Acreditam que colocando o fulcro da gestão na esfera do município, a comunidade teria mais oportunidades e acesso para interferir nas atividades educacionais por ele desenvolvidas. Teria, ainda, maior agilidade, pois

"se a esfera municipal for representativa dos interesses populares e dispuser de poder de decisão e recursos, a interação povo- governo tornar-se á ágil, menos burocratizada, mais participativa. " (Mello, 1986, p. 19)

Na gestão maior dos recursos financeiros e da tônica pedagógica, tal democratização estaria garantida pelos Conselhos Municipais de Educação; nas escolas, isto seria verificado pela autonomia de que desfrutam as unidades de ensino no quadro legislativo vigente. Os Conselhos de Escola, compostos paritariamente por membros da própria escola e da comunidade, teriam poder para implementar atividades e adequá - las às possíveis necessidades da região. Segundo Both (1997)

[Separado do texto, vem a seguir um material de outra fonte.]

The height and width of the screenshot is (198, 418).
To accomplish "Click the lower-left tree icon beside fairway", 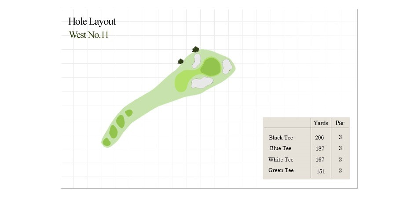I will (x=180, y=61).
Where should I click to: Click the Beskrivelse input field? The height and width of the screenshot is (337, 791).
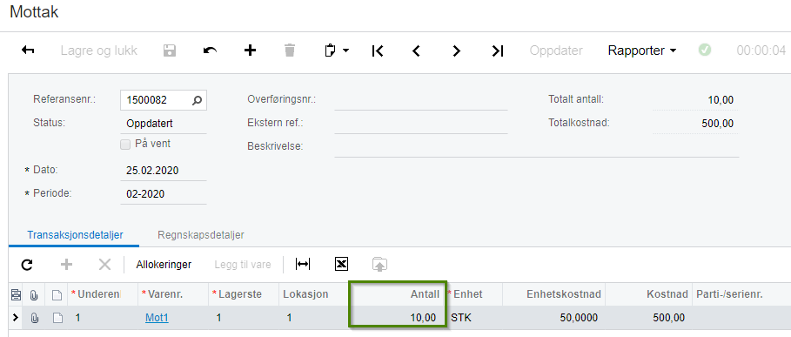(537, 147)
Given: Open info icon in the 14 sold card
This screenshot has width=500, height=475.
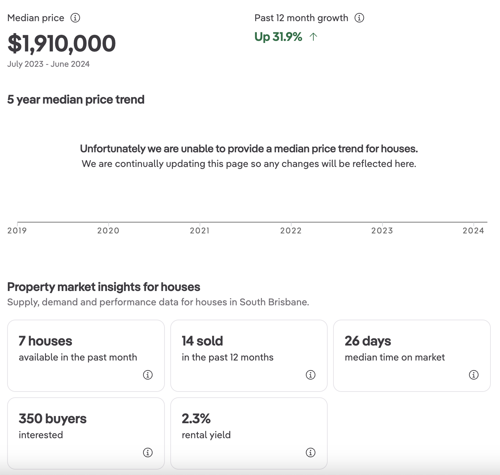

"os argumentos a favor de uma municipalização da educação entre outros, apontam o fator da proximidade da administração municipal às escolas e à comunidade como sendo um aspecto relevante. Por outro lado, certamente a possibilidade da participação da comunidade, em geral, bem como dos setores específicos da sociedade, em especial, poderá facilitar uma administração e um desenvolvimento da educação, oportunizando sua centralização nas preocupações e nos interesses locais mais prementes das populações." (Both, 1997, p.93)

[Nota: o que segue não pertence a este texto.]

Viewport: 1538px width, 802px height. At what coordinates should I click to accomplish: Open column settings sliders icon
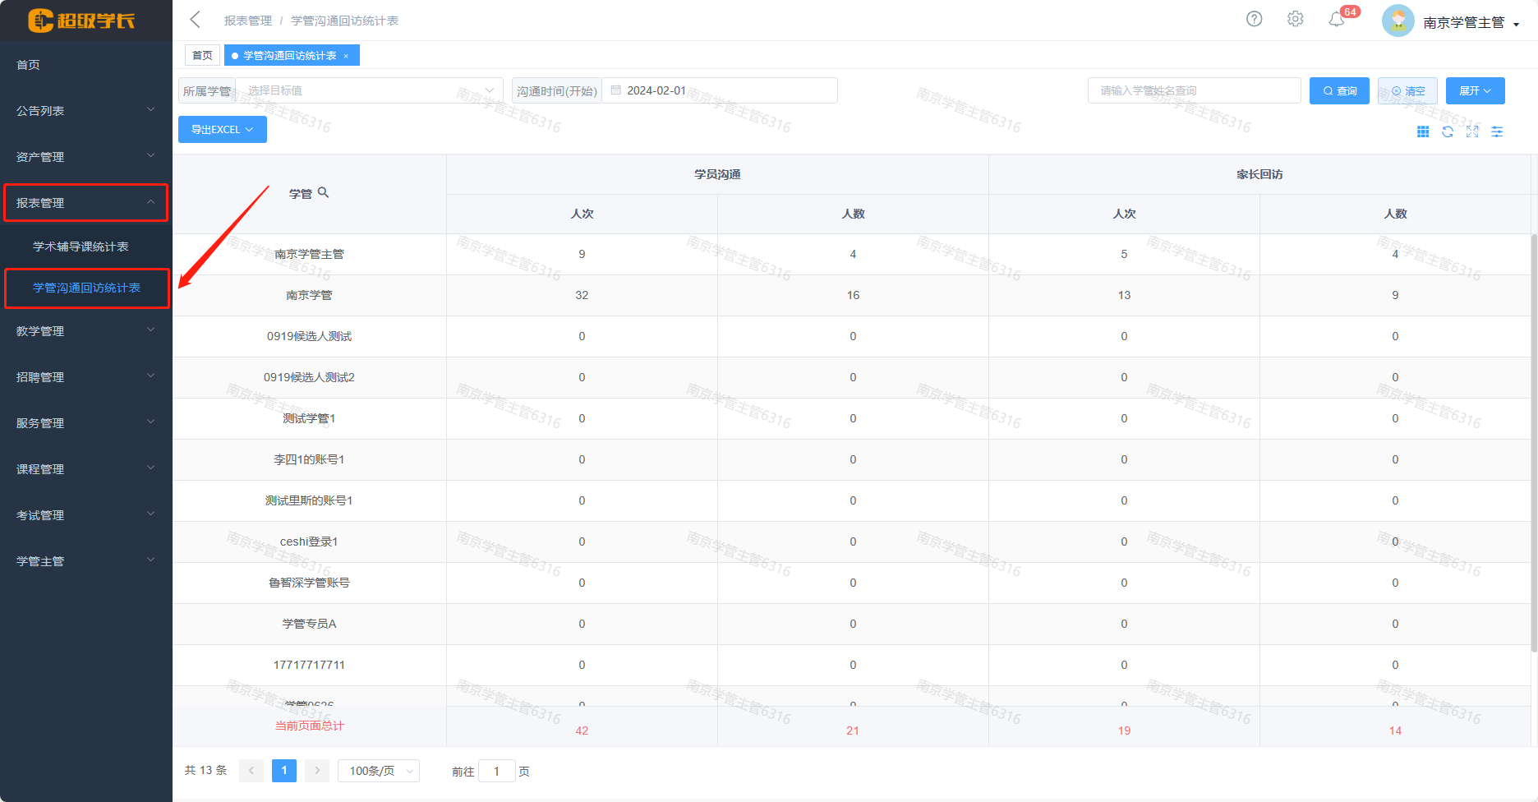1497,131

Diante dessas considerações pretendemos, neste artigo, abordar os aspectos relativos ao elemento participação na municipalização do sistema de ensino, não no intuito de questionar a necessidade desse processo para o incremento da participação, mas sim no intuito de mostrar o grau de eficácia da forma de municipalização no aumento da participação.

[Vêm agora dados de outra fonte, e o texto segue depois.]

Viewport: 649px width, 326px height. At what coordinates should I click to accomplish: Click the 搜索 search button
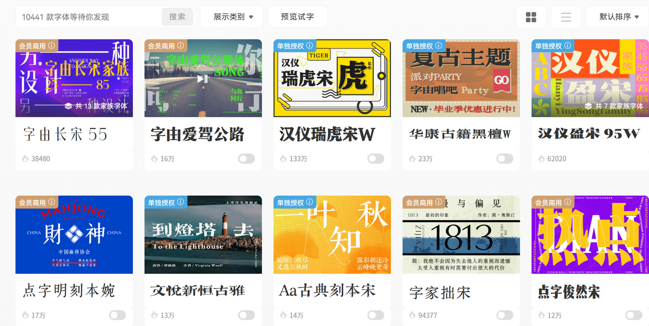coord(177,17)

O ponto de apoio para a sustentação deste artigo está nos resultados de um estudo exploratório realizado no interior de uma unidade escolar do município de Araraquara-SP.

Metodologia

Os dados aqui descritos foram obtidos a partir de uma pesquisa de campo que buscava as interações existentes entre a escola e a família (Inforsato, 2001).

Privilegiou-se uma abordagem qualitativa, tendo como universo uma sala de aula de primeira série do ensino fundamental de uma escola da rede pública do município de Araraquara-SP. Foi realizada com oito alunos (21% da classe) que no transcorrer do levantamento dos dados possuíam de sete a dez anos de idade, seus respectivos pais ou responsáveis, a professora da classe e a diretora da escola.

Este texto traz informações retiradas de um estudo mais abrangente. Neste sentido a escolha da escola, bem como a seleção dos informantes, fundamentam-se em critérios do estudo mais amplo, além de que se trata de uma unidade escolar que havia sido submetida ao processo de municipalização no ano de 1999.

Os sujeitos foram selecionados acidentalmente, sem nenhum critério previamente estabelecido, durante o primeiro dia em que a sala de aula foi contatada.

Os dados foram obtidos no transcorrer do ano de 1999 mediante entrevistas individuais, semi-estruturadas aplicadas a 8 (oito) alunos, e seus respectivos pais (pai, mãe ou responsável), na professora responsável pela classe e na diretora da escola. As entrevistas com os alunos, professora e diretora foram realizadas na escola, e com os familiares me diante um programa de visitas domiciliares.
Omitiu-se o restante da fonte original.